# Next Competition



## *Rach* (Jun 27, 2005)

Hi Girls

I was wondering if you could all do me a favour (everyone you know as well)
I entered the competition to become a model for next!! the only problem is that I never received an e-mail to confirm that I was in. Anyway I've just looked now and I am in the bunch but with no votes.
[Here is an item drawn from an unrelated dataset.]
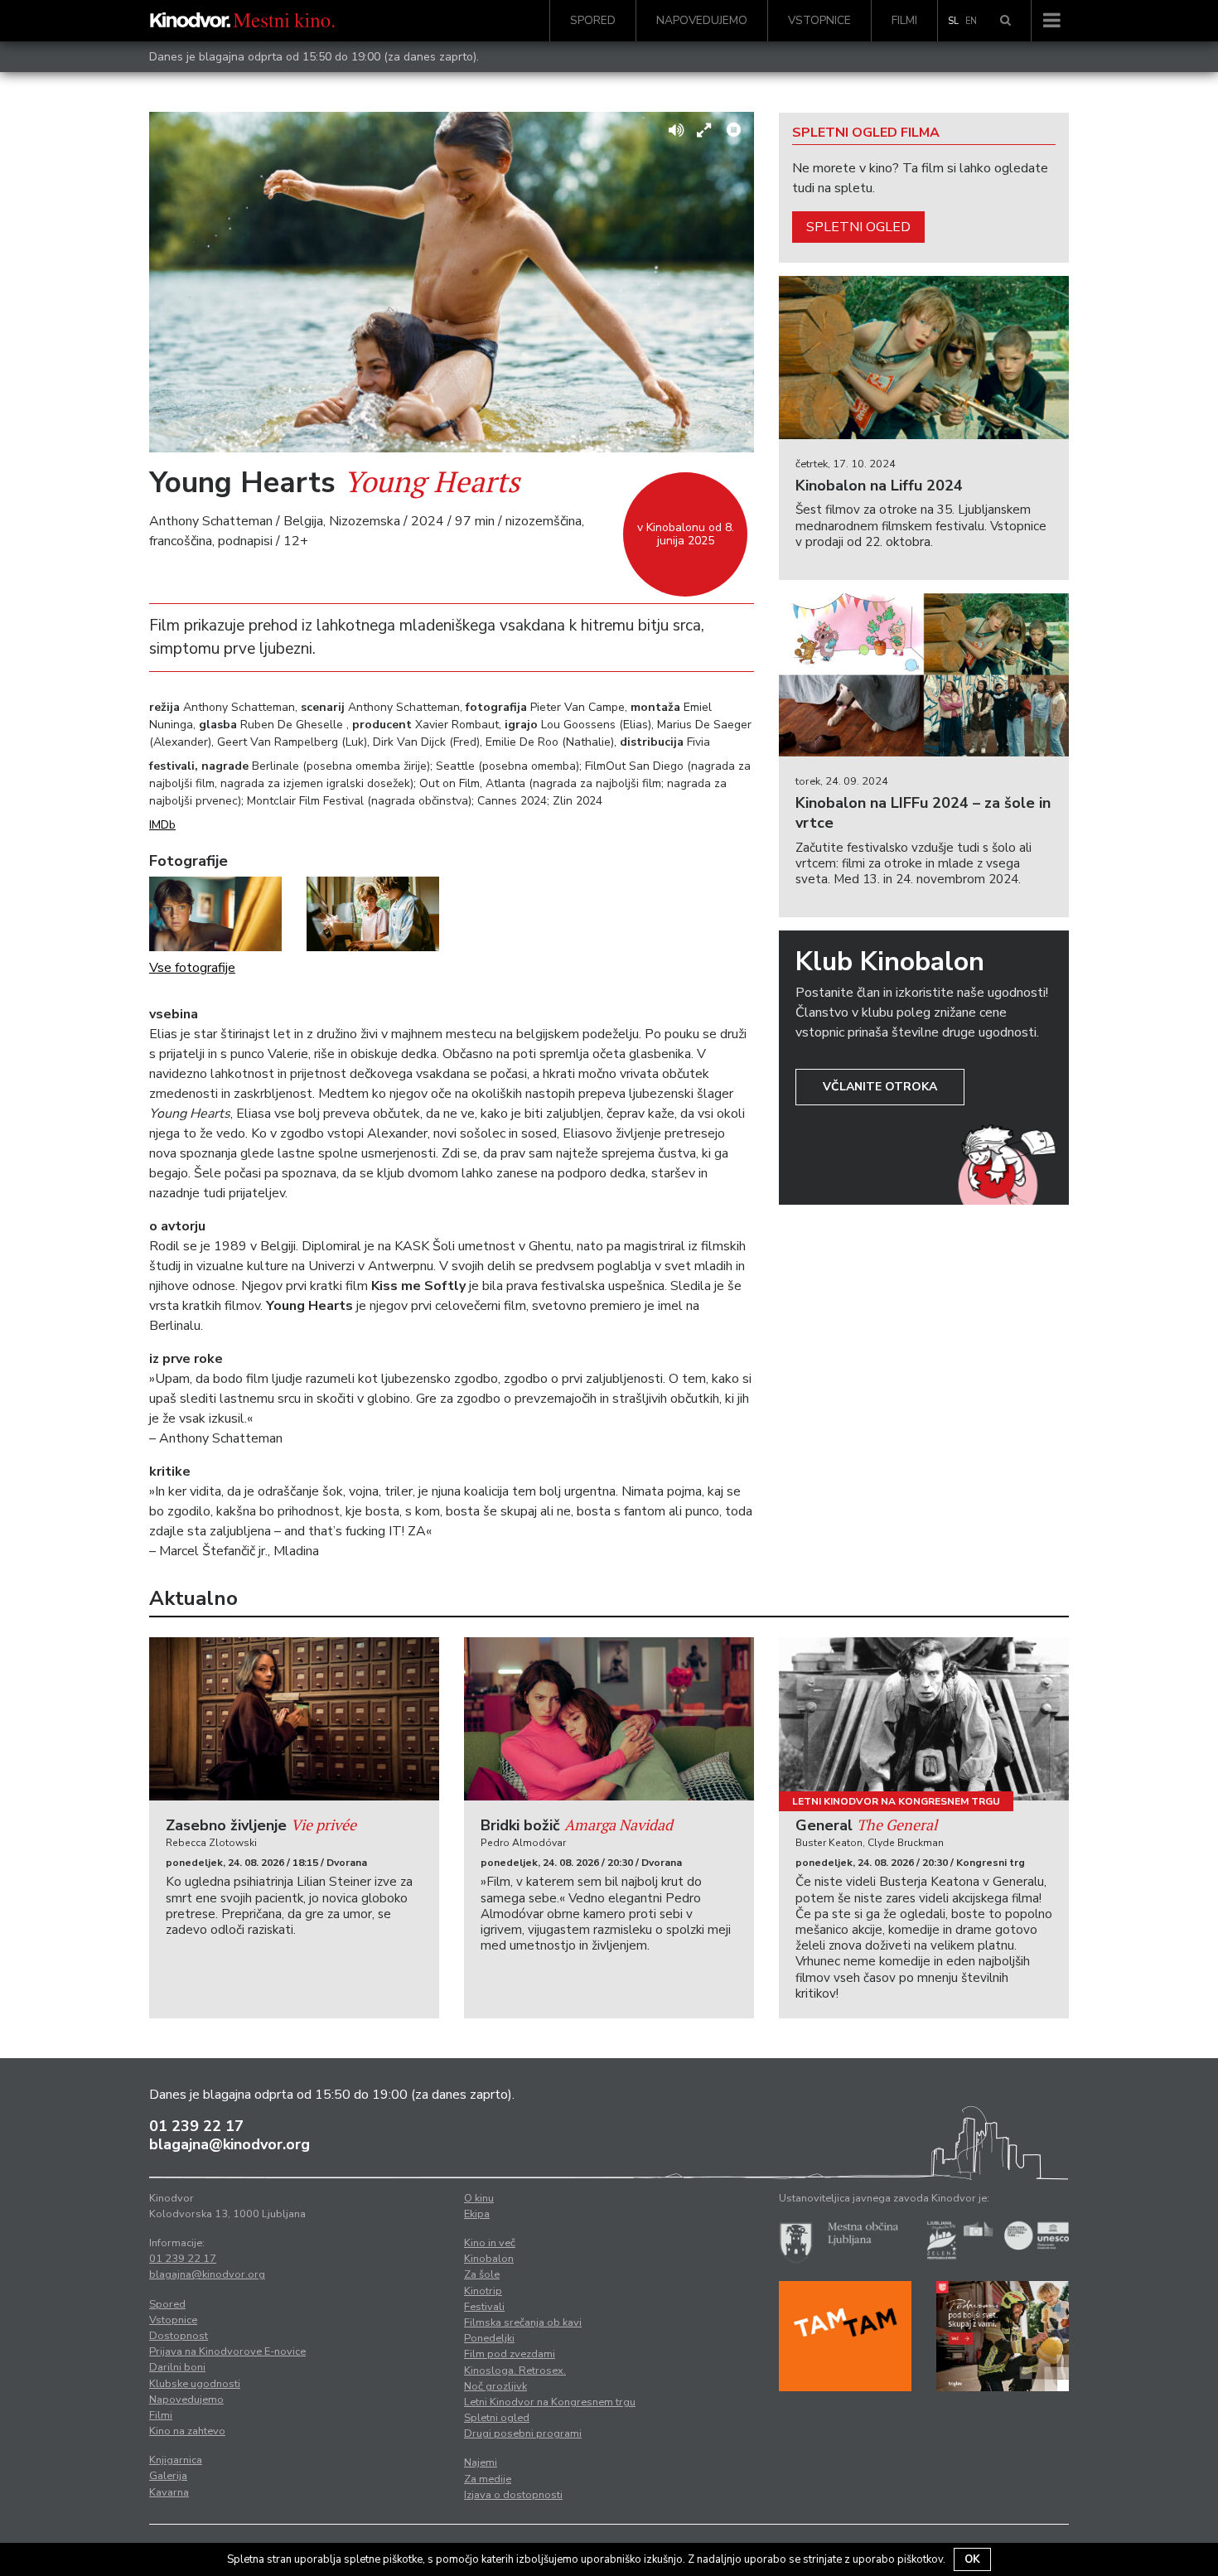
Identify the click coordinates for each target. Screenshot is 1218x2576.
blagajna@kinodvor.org (229, 2144)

Could you please get everyone to vote for me  - it's on ******** http://www.********.com/nextonline?v=app_7146470109&viewas=609064082

Rach xx (Rachel Lowther) 

[red]This post contains an unconfirmed link/information and readers are reminded that FertilityFriends.co.uk or its owners are not responsible for the content of external internet sites[/red]


----------



## Tina xx (Aug 30, 2006)

I've vote for you, good luck hun


----------



## fuzzier (Oct 31, 2005)

I've voted for you too


----------



## ♥ M J ♥ (Apr 17, 2004)

voted for you x


----------



## Guest (Jul 13, 2009)

Voted for you.  Good luck


----------



## butterflykisses (Oct 28, 2007)

i've voted for you


----------



## Wraakgodin (Jun 17, 2006)

Voted!

Sue


----------



## *Rach* (Jun 27, 2005)

Aww thanks alot everybody - much appreciated


----------



## AmandaB1971 (Feb 19, 2006)

I've voted for you!  Lovely picture you deserve to win!

Axxxxxx


----------



## Tina xx (Aug 30, 2006)

Hi, I was just wondering how the competition was going?

Tina xx


----------



## *Rach* (Jun 27, 2005)

Sorry I did't reply earlier but they never told you how it was going or where you were positioned oly the top 50 were listed. never got anywhere but thanks for voting

Rach xx


----------